II. Self-Regulatory Organization's Statement of the Purpose of, and
Statutory Basis for, the Proposed Rule Change
In its filing with the Commission, the Exchange included statements
concerning the purpose of and basis for the proposed rule change and
discussed any comments it received on the proposed rule change. The
text of these statements may be examined at the places specified in
Item IV below. The Exchange has prepared summaries, set forth in
sections A, B, and C below, of the most significant aspects of such
statements.
A. Self-Regulatory Organization's Statement of the Purpose of, and
Statutory Basis for, the Proposed Rule Change
1. Purpose
Introduction
On September 4, 2014, the Securities and Exchange Commission (the
``Commission'') approved a proposal to amend Exchange rules related to
complex orders (``SR-CBOE-2014-017'').\5\ SR-CBOE-2014-017 was intended
to limit a potential source of unintended Market-Maker risk related to
how the Exchange's Hybrid Trading System (the ``System'') \6\
calculates risk parameters under Rule 8.18 when complex orders leg into
the market.\7\ SR-CBOE-2014-017 accomplished this by, among other
things, providing that a COA \8\ would be initiated ``[o]n receipt of
(1) a COA-eligible order with two legs and request from the Trading
Permit Holder representing the order or the PAR operator handling the
order, as applicable, that it be COA'd or (2) a complex order with
three or more legs, regardless of the order's routing parameters or
handling instructions (except for orders routed for manual handling),
the System will send an RFR message to all Trading Permit Holders who
have elected to receive RFR messages.'' \9\ However, the System was
designed to filter complex orders
[[Page 62127]]
through the COA eligibility requirements of subparagraph (d)(i)(2)

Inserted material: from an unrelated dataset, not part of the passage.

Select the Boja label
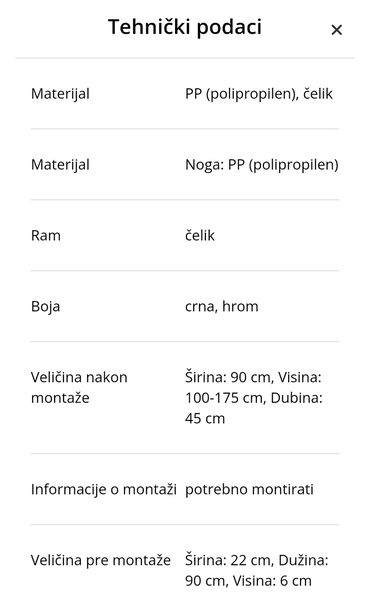 coord(46,307)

prior to initiating a COA pursuant to paragraph (d)(ii). Therefore, the
rule change from SR-CBOE-2014-017 was not implemented; instead, the
Exchange immediately began drafting this corrective filing, which
proposes to amend Rule 6.53C(d)(ii) to provide that a COA will be
initiated upon receipt of a complex order with three or more legs that
(A) meets the class, marketability, size, and complex order type
parameters of subparagraph (d)(i)(2) or (B) is designated as immediate
or cancel and meets the class, marketability, and size parameters of
subparagraph (d)(i)(2), in both cases (i.e., both (A) or (B))

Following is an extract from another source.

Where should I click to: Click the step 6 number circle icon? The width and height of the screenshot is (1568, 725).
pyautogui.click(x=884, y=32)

regardless of the order's routing parameters or handling instructions
(except for orders routed for manual handling).
---------------------------------------------------------------------------
\5\ The Exchange filed the proposed rule change with the
Securities and Exchange Commission (the ``Commission'') on February
19, 2014. On March 3, 2014, the Exchange filed Amendment No. 1 to
the proposed rule change. The proposed rule change, as modified by
Amendment No. 1 thereto, was published for comment in the Federal
Register on March 10, 2014. See Securities Exchange Act Release No.
71648 (March 5, 2014), 79 FR 13359 (March 10, 2014) (SR-CBOE-2014-
017) (``Notice''). On June 5, 2014, the Commission instituted
proceedings to determine whether to approve or disapprove the
proposed rule change. After receiving two comment letters in support
of the proposal, the Commission approved the proposed rule change on
September 4, 2014. See Securities Exchange Act Release No. 72986, 79
FR 53798 (September 10, 2014) (SR-CBOE-2014-017).
\6\ The System is a trading platform that allows automatic
executions to occur electronically and open outcry trades to occur
on the floor of the Exchange. To operate in this ``hybrid''
environment, the Exchange has a dynamic order handling system that
has the capability to route orders to the trade engine for automatic
execution and book entry, to Trading Permit Holder and PAR Official
workstations located in the trading crowds for manual handling, and/
or to other order management terminals generally located in booths
on the trading floor for manual handling. Where an order is routed
for processing by the Exchange order handling system depends on
various parameters configured by the Exchange and the order entry
firm itself.
\7\ As noted by the Amendment, Rule 6.53C(c)(ii)(1) provides
that complex orders in the complex order book (``COB'') may execute
against individual orders or quotes in the book provided the complex
order can be executed in full (or a permissible ratio) by the orders
and quotes in the book. Rule 6.53C(d)(v)(1) provides that orders
that are eligible for the complex order auction (``COA'') may trade
with individual orders and quotes in the book provided the COA-
eligible order can be executed in full (or a permissible ratio) by
the orders and quotes in the book. COA is an automated request for
responses (``RFR'') auction process. Upon initiation of a COA, the
Exchange sends an RFR message to all Trading Permit Holders who have
elected to receive RFR messages, which RFR message identifies the
series, size and side of the market of the COA-eligible order and
any contingencies. Eligible market participants may submit responses
during a response time interval. At the conclusion of the response
time interval, COA-eligible orders are allocated in accordance with
Rule 6.53C(d)(v), including against individual orders and quotes in
the book.
\8\ COA is the automated complex order RFR auction process. See
Rule 6.53C(d)(i)(1).
\9\ See Securities Exchange Act Release No. 71648 (March 5,
2014), 79 FR 13359 (March 10, 2014) (SR-CBOE-2014-017) (``Notice'')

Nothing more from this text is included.